Has anyone noticed that the show titles for Batman (the tv show with Adam West) makes up a collection/poem/s? 

Hi Diddle Riddle
Smack in the Middle

Fine Feathered Finks
The Penguin's a Jinx
The Joker Is Wild
Batman Is Riled

Instant Freeze
Rats Like Cheese

Zelda the Great
A Death Worse Than Fate

A Riddle a Day Keeps the Riddler Away
When the Rat's Away, the Mice Will Play

The Thirteenth Hat
Batman Stands Pat

The Joker Goes to School
He Meets His Match, the Grisly Ghoul

True or False Face
Holy Rat Race

The Purr-fect Crime
Better Luck Next Time

The Penguin Goes Straight
Not Yet, He Ain't

The Ring of Wax
Give 'Em the Axe

The Joker Trumps an Ace
Batman Sets the Pace

The Curse of Tut
The Pharaoh's in a Rut

The Bookworm Turns
While Gotham City Burns

Death in Slow Motion
The Riddler's False Notion

Fine Finny Fiends
Batman Makes the Scenes


----------



## farntfar (Sep 26, 2016)

Holy rhyming couplets, Elventine.
A hidden message.


----------



## Elventine (Sep 27, 2016)

It is indeed!

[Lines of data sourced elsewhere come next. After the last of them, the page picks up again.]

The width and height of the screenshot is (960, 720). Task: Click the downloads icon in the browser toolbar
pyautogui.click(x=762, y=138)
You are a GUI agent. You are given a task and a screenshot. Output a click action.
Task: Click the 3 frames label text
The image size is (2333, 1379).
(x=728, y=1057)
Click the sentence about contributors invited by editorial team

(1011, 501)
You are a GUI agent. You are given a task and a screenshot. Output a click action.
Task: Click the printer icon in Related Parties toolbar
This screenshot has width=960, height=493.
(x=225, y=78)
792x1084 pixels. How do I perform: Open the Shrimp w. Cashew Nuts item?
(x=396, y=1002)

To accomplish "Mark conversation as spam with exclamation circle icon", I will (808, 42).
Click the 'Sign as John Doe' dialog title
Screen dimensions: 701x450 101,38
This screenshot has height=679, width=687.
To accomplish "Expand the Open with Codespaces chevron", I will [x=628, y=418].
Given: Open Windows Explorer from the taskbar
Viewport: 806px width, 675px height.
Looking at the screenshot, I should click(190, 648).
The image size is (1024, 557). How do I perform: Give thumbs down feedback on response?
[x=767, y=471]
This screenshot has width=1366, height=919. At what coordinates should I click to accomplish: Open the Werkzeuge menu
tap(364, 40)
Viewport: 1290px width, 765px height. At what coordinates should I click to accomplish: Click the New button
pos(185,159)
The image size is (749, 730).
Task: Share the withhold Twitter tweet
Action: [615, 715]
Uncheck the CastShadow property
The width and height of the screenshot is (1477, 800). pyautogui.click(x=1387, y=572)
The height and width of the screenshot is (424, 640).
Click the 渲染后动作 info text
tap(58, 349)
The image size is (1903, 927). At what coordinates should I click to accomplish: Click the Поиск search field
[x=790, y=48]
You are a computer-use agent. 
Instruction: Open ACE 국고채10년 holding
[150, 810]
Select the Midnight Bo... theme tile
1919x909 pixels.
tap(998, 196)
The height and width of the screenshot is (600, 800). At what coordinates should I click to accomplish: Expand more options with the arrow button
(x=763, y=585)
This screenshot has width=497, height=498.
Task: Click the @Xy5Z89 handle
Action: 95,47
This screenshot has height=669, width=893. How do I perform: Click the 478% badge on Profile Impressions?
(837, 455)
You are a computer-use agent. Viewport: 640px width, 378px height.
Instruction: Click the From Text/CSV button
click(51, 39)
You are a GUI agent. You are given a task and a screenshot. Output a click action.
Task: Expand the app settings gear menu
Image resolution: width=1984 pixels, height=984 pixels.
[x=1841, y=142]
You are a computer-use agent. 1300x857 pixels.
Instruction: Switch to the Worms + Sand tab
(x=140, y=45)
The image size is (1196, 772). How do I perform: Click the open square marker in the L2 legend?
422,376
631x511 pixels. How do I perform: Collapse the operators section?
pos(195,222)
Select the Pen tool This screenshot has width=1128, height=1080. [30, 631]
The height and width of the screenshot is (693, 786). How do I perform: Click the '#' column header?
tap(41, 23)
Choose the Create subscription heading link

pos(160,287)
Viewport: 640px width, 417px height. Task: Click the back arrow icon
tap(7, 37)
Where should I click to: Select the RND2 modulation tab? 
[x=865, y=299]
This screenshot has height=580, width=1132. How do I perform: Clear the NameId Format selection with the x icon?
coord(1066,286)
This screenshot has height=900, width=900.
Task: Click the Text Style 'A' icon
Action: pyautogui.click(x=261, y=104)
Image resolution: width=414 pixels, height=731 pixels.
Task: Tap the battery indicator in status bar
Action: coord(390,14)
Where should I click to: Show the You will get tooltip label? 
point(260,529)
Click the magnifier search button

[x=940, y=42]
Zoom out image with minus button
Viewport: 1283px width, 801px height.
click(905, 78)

Do you think theres treasure to be found?


----------



## Gonk the Insane (Sep 28, 2016)

Huh. Never noticed. Well spotted!


----------



## Dave (Sep 28, 2016)

I hadn't noticed before, but each story always had two parts, so they are obviously all the pairs. I can't remember even looking closely at the titles, only which villain(s) was/were appearing that week. Yes, well spotted!


----------



## Elventine (Sep 29, 2016)

I don't even know how I spotted it. Normally I basically ignore the titles of shows...


----------